The group plans a listing and offering consisting of a capital increase of €40-50 million, together with an additional offering of existing shares from the holdings of current shareholders.
The company first went public in 1998 and delisted in January 2021 in the wake of the pandemic after accepting a takeover offer from its largest single shareholder Apeiron Investment Group and its Malta-based subsidiary Musai Capital.
Berlin-headquartered DEAG says the proceeds from the re-IPO will be primarily used to further accelerate its growth “in line with its Buy & Build acquisition strategy”, with a focus on “high margin” ticketing businesses and live entertainment opportunities.
As part of the move, DEAG plans to restructure the business into two new segments – live entertainment and ticketing and service – with a key part of the strategy being to drive more of DEAG’s ticket sales through its own ticketing platform.
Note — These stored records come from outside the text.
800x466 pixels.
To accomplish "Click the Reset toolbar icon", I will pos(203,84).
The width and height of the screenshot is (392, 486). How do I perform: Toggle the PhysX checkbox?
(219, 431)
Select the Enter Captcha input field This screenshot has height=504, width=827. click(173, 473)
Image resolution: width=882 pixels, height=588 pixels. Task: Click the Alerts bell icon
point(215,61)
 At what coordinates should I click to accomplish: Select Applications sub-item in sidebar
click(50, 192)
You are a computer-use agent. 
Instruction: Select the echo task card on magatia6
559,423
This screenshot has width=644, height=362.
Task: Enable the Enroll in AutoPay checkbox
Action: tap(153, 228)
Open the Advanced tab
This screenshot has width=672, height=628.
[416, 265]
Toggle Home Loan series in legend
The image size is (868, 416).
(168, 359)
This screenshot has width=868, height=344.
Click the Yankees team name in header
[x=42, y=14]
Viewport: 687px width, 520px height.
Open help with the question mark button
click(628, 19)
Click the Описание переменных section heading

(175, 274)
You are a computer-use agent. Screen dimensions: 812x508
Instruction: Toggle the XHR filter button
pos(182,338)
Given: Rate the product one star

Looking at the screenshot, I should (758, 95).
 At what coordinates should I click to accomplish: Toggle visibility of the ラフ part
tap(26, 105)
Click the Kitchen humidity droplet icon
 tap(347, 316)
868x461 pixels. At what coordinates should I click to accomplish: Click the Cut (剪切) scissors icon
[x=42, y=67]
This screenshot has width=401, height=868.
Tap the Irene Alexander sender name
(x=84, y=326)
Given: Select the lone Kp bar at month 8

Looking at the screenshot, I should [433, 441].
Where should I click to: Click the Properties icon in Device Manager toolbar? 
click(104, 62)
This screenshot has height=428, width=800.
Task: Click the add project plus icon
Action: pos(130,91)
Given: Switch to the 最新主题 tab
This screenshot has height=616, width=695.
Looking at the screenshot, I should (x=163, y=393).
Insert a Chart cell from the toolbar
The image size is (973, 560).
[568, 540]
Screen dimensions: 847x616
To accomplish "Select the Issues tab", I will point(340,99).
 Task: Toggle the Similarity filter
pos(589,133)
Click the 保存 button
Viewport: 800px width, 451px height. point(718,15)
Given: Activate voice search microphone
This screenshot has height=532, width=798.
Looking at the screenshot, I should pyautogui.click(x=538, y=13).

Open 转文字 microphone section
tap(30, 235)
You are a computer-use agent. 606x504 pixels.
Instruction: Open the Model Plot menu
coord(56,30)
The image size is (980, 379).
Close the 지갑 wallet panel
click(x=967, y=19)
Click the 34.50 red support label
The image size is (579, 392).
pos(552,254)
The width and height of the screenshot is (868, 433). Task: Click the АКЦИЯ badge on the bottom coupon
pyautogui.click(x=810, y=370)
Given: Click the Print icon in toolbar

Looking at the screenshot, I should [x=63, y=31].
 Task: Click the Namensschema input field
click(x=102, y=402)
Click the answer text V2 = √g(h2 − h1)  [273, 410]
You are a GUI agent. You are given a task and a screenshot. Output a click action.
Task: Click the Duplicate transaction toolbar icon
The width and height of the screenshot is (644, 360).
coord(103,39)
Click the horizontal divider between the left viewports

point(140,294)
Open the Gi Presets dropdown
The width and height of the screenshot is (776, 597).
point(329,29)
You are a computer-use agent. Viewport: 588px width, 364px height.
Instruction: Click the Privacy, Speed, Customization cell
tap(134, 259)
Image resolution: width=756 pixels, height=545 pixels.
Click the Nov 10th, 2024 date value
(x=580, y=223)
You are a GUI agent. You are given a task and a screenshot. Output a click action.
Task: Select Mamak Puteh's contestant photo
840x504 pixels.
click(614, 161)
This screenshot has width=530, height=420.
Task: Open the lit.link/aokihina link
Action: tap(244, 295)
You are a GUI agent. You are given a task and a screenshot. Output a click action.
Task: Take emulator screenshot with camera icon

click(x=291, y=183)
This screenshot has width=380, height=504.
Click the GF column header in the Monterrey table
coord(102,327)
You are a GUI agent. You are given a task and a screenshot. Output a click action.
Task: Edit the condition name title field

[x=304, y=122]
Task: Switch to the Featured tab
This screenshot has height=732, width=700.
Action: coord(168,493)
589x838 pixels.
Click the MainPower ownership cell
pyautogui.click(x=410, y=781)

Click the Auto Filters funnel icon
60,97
The firm intends to appoint an additional independent supervisory board member within six months of the listing.
“We believe that there is an enormous growth potential in our business,” says DEAG co-CEO Detlef Kornett. “From driving ticket sales toward our own ticketing platforms to acquiring companies which increase synergies within our group and strengthen our strategy of expanded growth in both our live entertainment and ticketing and services businesses, the road ahead of us is paved with opportunity.”
“The foundation of our business stands on our strong historical growth, as shown by the ever increasing number of events we offer since 2019”
The transaction is expected to consist of an admission to the prime standard on the regulated market of Frankfurt Stock Exchange, plus an offering of new shares together with an amount of existing shares from the holdings of current shareholders.
DEAG subsidiaries include Kilimanjaro Group (UK), Wizard Promotions (DE), UK Live, My Ticket (DE, AT, UK) and Belladrum Tartan Heart festival (UK). The live entertainment group announced a “consolidation break” in early 2023 after acquiring 15 companies in the previous two and a half years, including Scottish promoter Regular Music, Ireland’s tickets.ie. platform and German festivals Indian Spirit, Classic Open Air and Airbeat One, along with CSB Island Entertainment, Fane Productions, Gigantic.com and C² Concerts.
In its most recent financial results, released last November, DEAG trumpeted a “new level of revenue and earnings” after revenue leapt by 73.3% from €123.1m to €213.3m, compared to the last pre-Covid year of 2019.
Earnings before interest, taxes, depreciation and amortisation (EBITDA) also rose significantly. The company was aiming for revenue of more than €300m for 2023 as a whole. In 2022, DEAG achieved revenues of €324.8m and an EBITDA of €30.9m.
“The foundation of our business stands on our strong historical growth, as shown by the ever increasing number of events we offer since 2019 – recurring revenues from over 30 festivals, intellectual property created from children’s musicals to lightrails and our hallmark New Year’s Eve event at the Brandenburg Gate,” adds Kornett.
“We continue to expand our existing, and capitalise on new, business opportunities and develop strategies to complement this business growth in our existing and new markets. As we have shown in the past, we will look to the future with full confidence at the prospects for our business.”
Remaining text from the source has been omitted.